Joy To The World

Tis the season to be overwhelmed and inundated with signs and decorations telling us how to feel. “Be Merry!”, “Be Joyful!”, “Don’t get your tinsel in a bunch!” are just a few that I’ve seen so far. Of course, this promotion of good attitudes, joy, and peace are a good thing but sadly what people are missing are the signs pointing to where those things come from. It’s not that those signs are not there. They exist. They just often get overlooked in the hustle and bustle or ignored in the tradition of the Christmas season. There is certainly reason to feel joy at Christmas. One way we can remind ourselves of that is by taking a fresh look at a familiar song that has accompanied Christmas for a very long time.

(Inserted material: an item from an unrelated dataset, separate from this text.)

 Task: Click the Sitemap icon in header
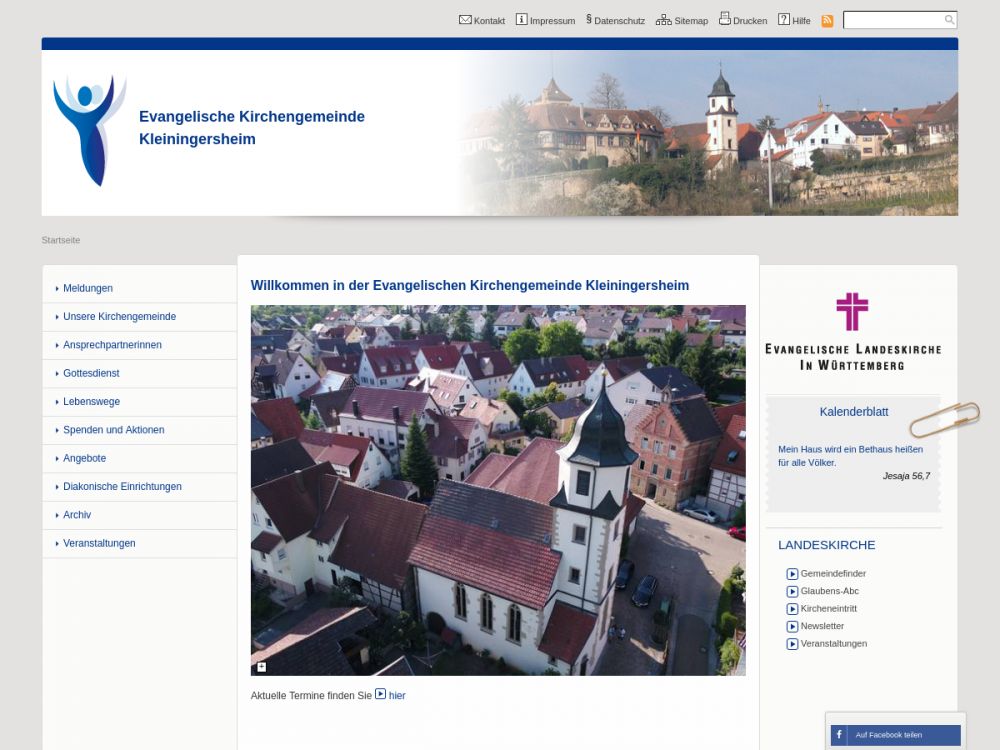coord(664,20)

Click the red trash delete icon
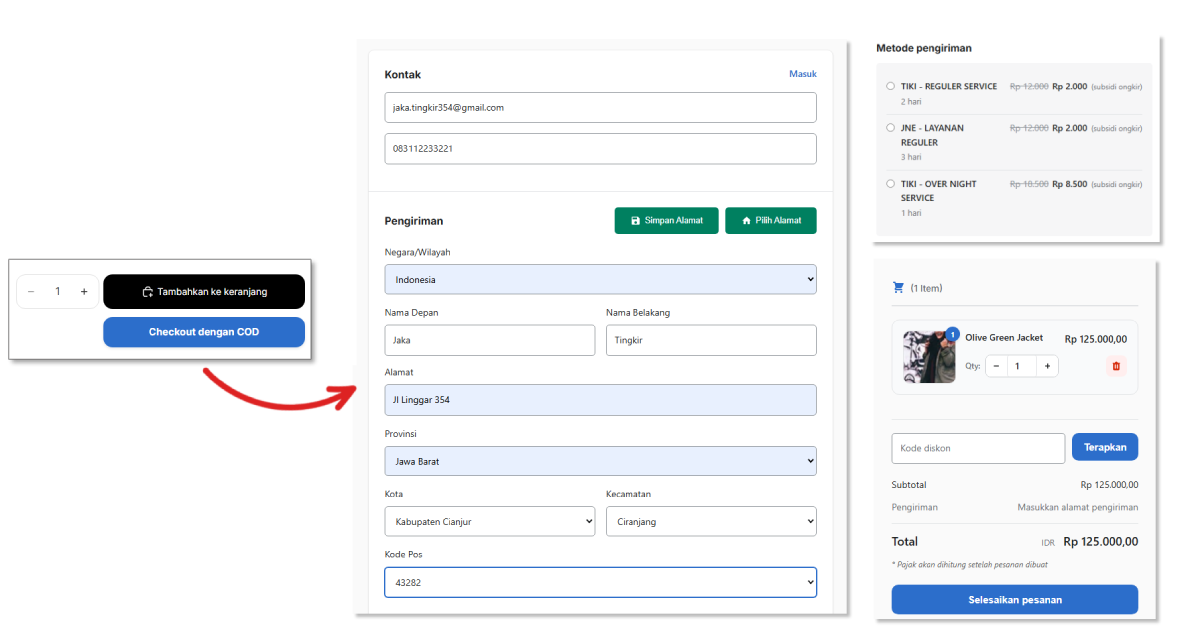coord(1115,366)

In the early 1700’s Isaac Watts set out to create his own paraphrase of the Psalms. In this process he, unintentionally, wrote the words to, what would become, one of the most popular Christmas carols we have today. Watts’ paraphrases turned into a collection, entitled, “The Psalms of David, Imitated in the Language of the New Testament.” In his writing, Watts set out to see Jesus in the Psalms. In Luke 24:4 this is what Jesus told His disciples they should see when they look there, “Now He said to them, ‘These are My words which I spoke to you while I was still with you, that all things which are written about Me in the Law of Moses and the Prophets and the Psalms must be fulfilled.’” As Watts read through Ps. 98:4-9 he could see within the Jewish song for deliverance the Christian’s anticipation and joy in Christ’s return. How could he not be overwhelmed with joy after reading, “Let the rivers clap their hands, let the mountains sing together for joy before the Lord, for He is coming…”? Yes, joy is commanded, “Shout joyfully to the Lord, all the earth” but it is also enabled at the thought of the Savior’s coming. Originally this song was intended to look ahead at what was to come in Jesus’ return to earth. He would judge and rule with righteousness and equity over His people. Think of what this means in light of the current climate that we live in today. Government will one day, no longer be associated with corruption or controversy because it will all rest on Christ, Himself. Lives will no longer be needlessly taken and peace will no longer be a distant thought because the Prince of Peace will reign.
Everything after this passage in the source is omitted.